What to produce: Pick out each line in the rows below that contains the word "Open" and copy those lines.

Rows for locating text and elements
━━━━━━━━━━

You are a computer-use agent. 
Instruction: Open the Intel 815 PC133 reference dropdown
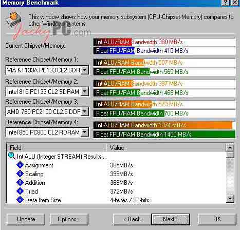click(x=85, y=92)
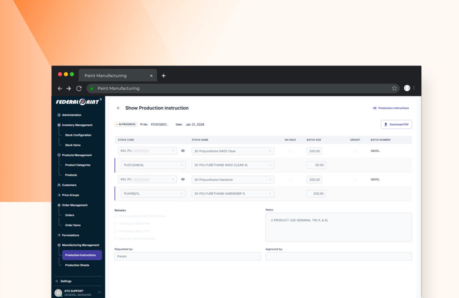
Task: Open the PU/HRD/1L stock code dropdown
Action: (153, 193)
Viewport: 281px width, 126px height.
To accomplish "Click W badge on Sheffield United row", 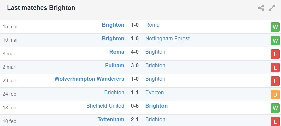I will coord(275,108).
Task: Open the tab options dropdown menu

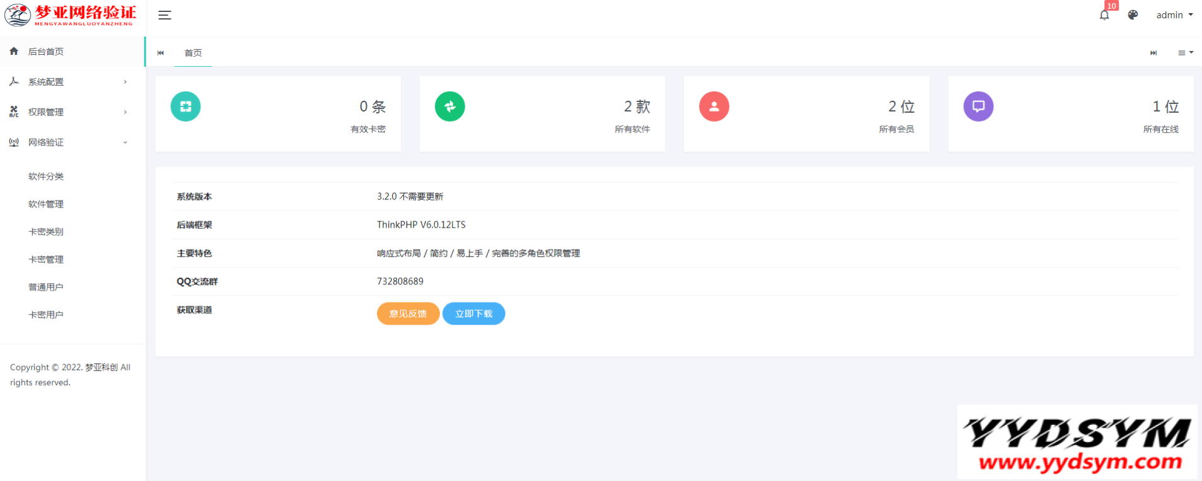Action: pyautogui.click(x=1185, y=53)
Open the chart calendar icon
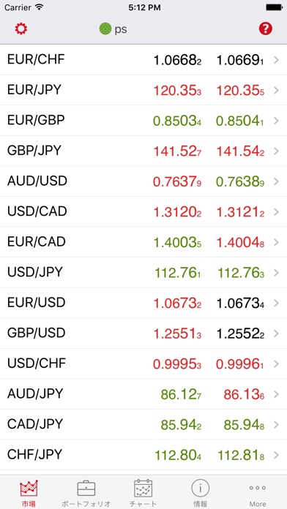 [x=144, y=488]
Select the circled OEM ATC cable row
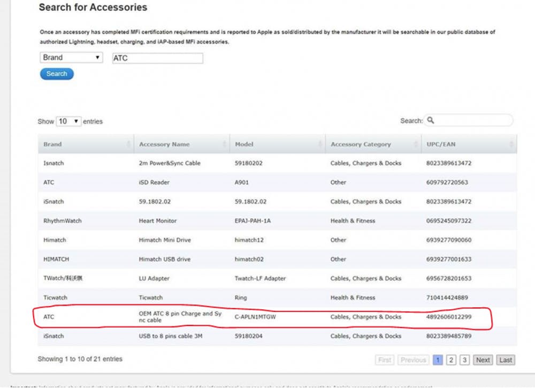 click(277, 317)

━━━━━━━━━━

Exercise response:
Instruction: Open the Intel 815 PC133 reference dropdown
Task: Open the PU/HRD/1L stock code dropdown
Task: Open the tab options dropdown menu
Open the chart calendar icon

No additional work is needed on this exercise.